_PROVIDED INFORMATION:_

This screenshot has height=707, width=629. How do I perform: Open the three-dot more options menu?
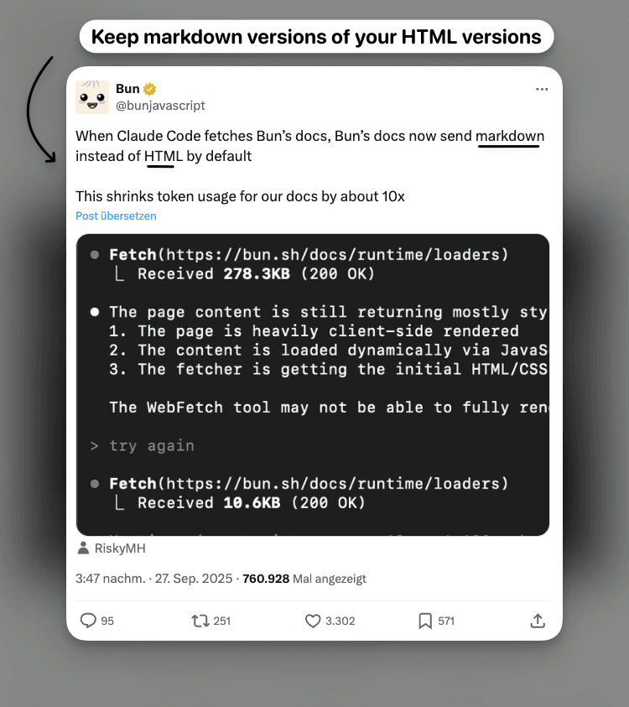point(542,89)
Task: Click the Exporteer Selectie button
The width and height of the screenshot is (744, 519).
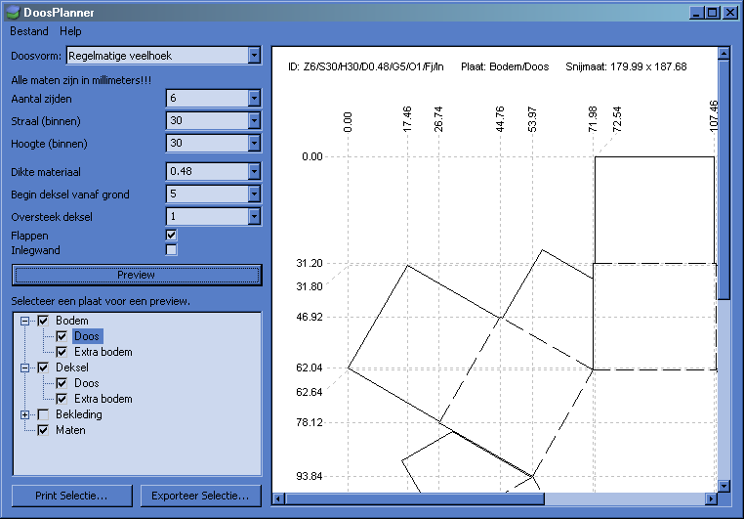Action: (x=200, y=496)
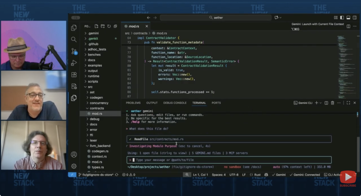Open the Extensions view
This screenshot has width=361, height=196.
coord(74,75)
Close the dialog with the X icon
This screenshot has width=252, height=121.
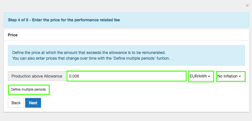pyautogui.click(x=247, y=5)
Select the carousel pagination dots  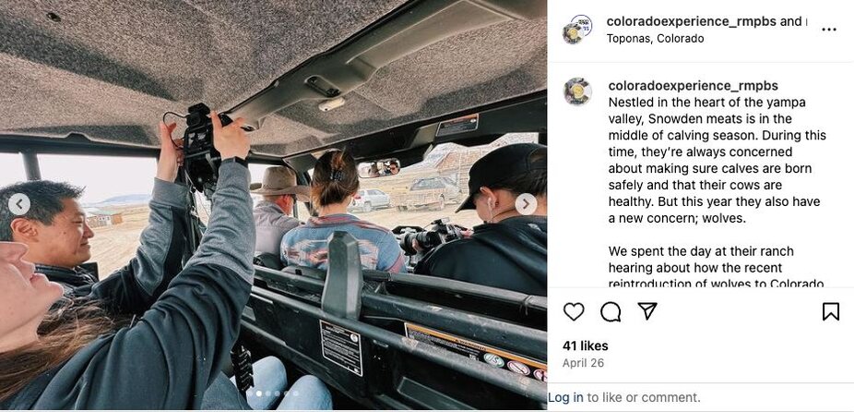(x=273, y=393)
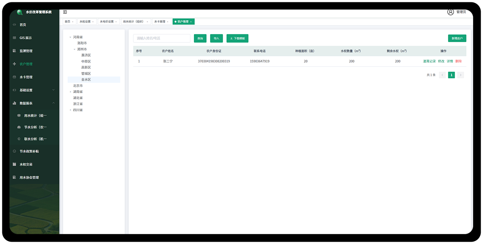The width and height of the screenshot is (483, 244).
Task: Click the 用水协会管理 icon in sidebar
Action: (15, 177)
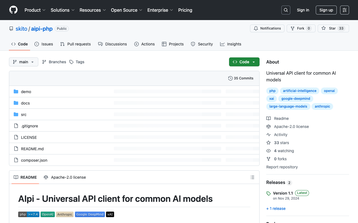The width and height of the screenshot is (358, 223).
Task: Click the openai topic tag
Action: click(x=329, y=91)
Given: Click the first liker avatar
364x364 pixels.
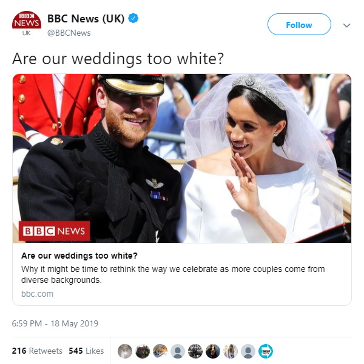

--

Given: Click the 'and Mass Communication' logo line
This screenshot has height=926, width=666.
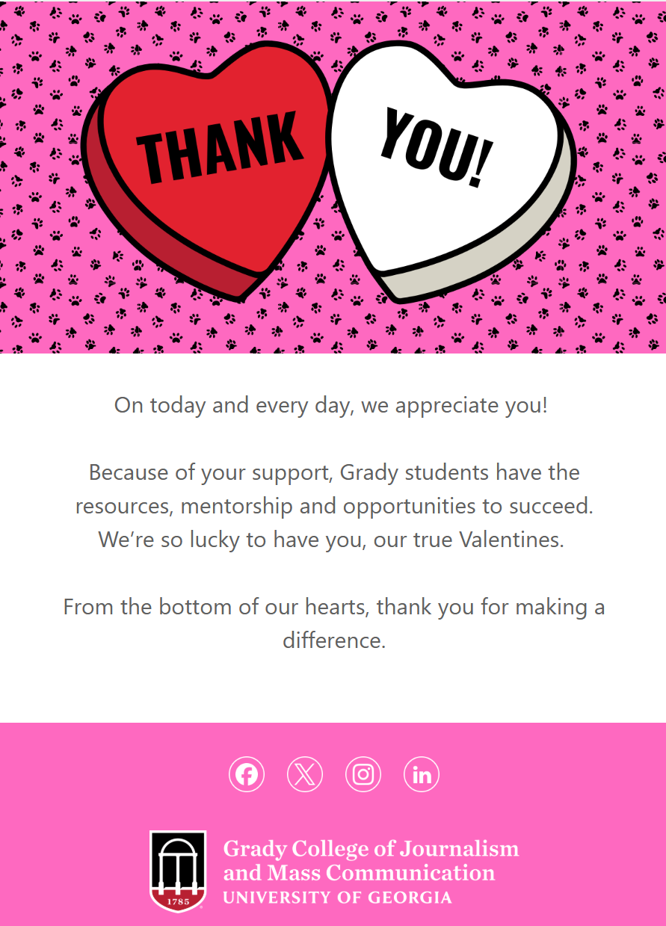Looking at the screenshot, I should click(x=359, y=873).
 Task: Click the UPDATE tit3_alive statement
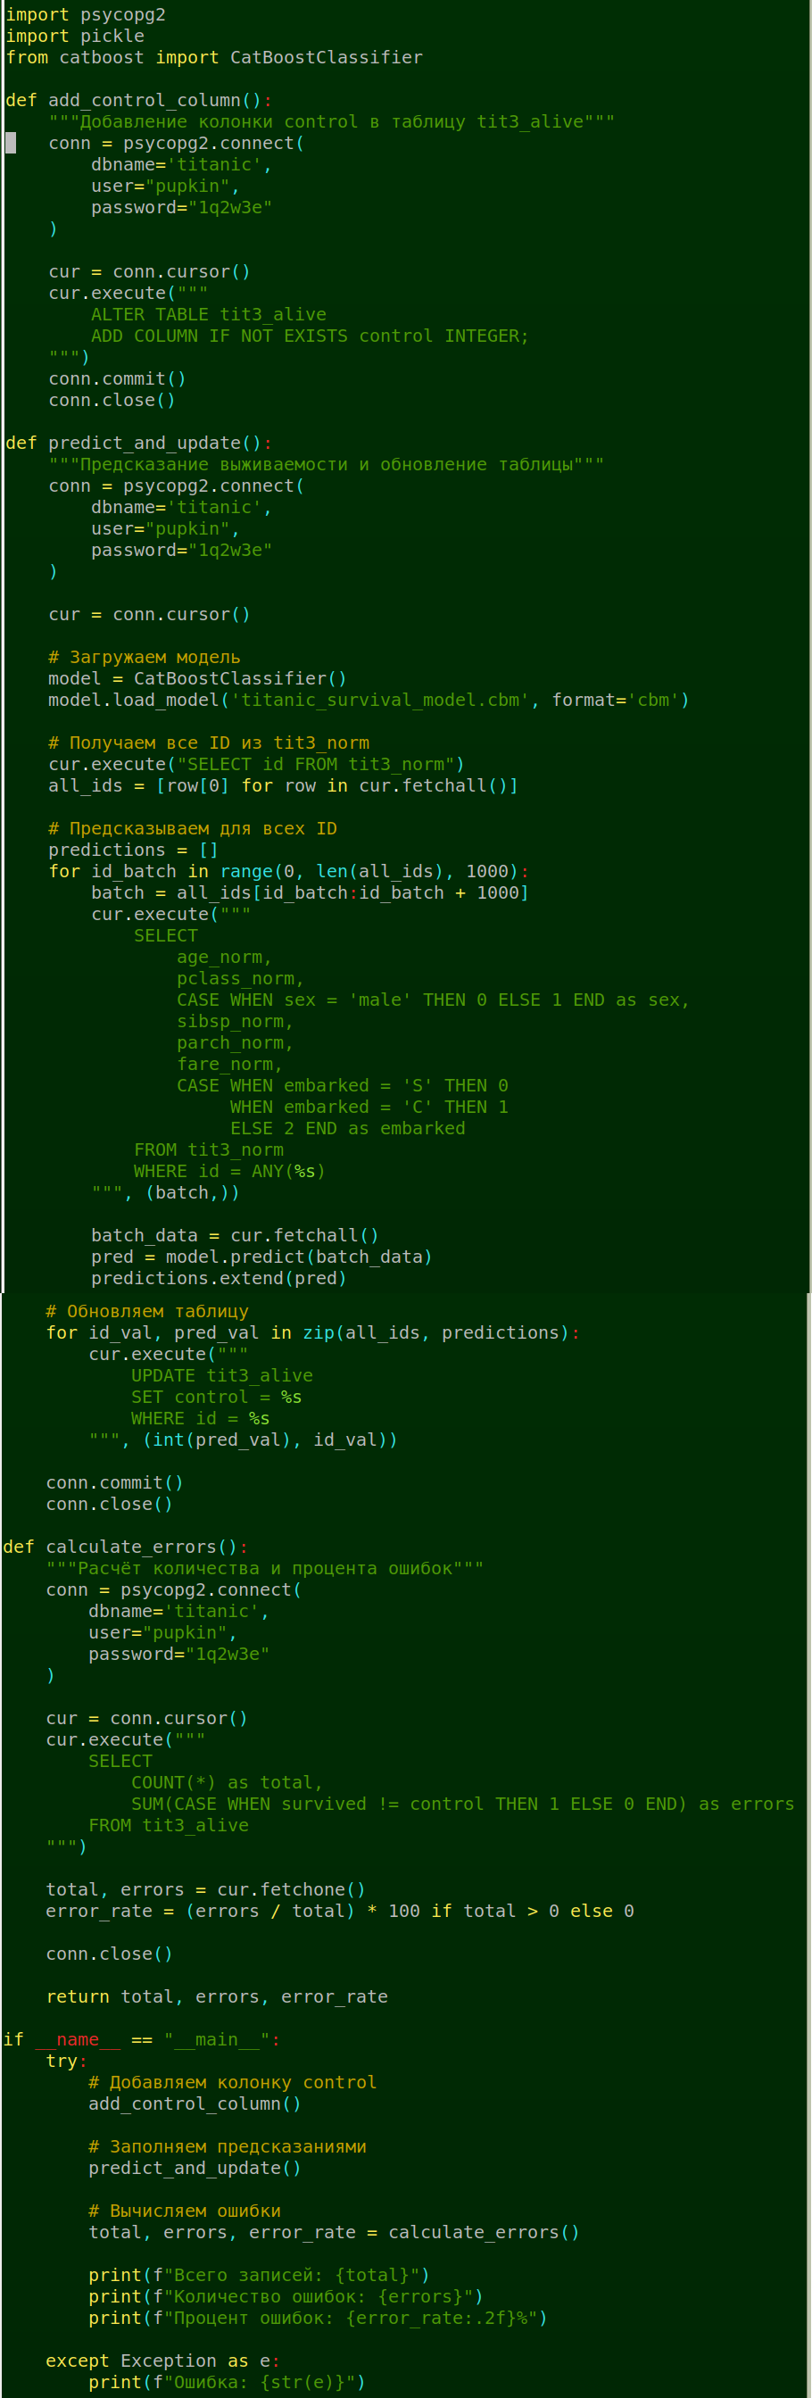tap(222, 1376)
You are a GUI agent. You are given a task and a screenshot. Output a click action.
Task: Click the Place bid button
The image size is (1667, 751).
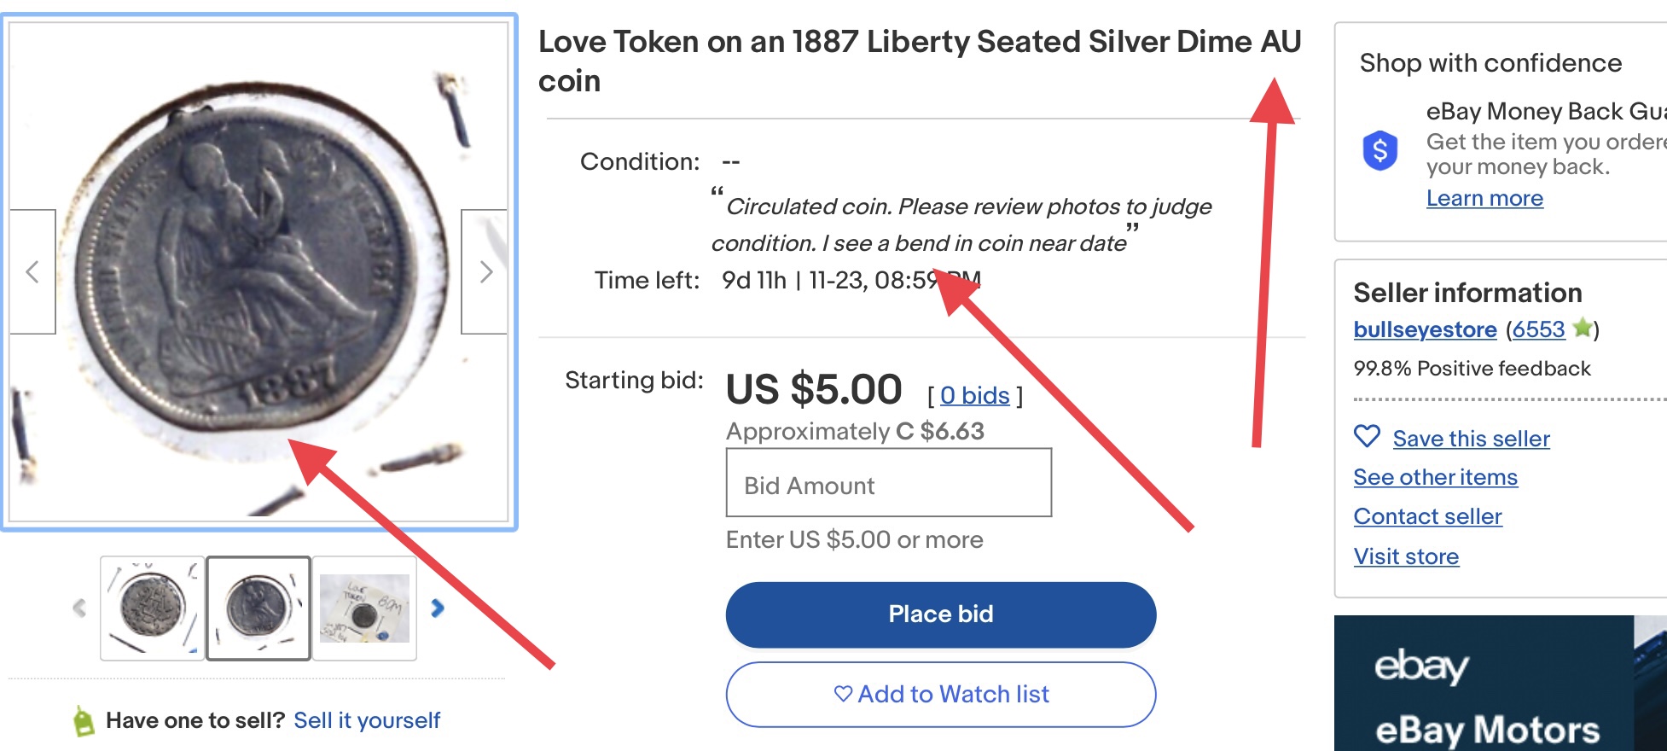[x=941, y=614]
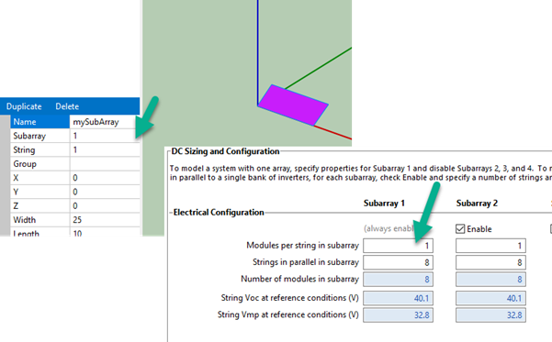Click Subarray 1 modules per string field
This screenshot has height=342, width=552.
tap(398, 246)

_TASK GOAL:_ An exact copy of the lines above, from the one containing "Given: Click the first liker avatar" through the one containing "364x364 pixels.", is the whole of the answer.

_OUTPUT OF THE EXERCISE:_
Given: Click the first liker avatar
364x364 pixels.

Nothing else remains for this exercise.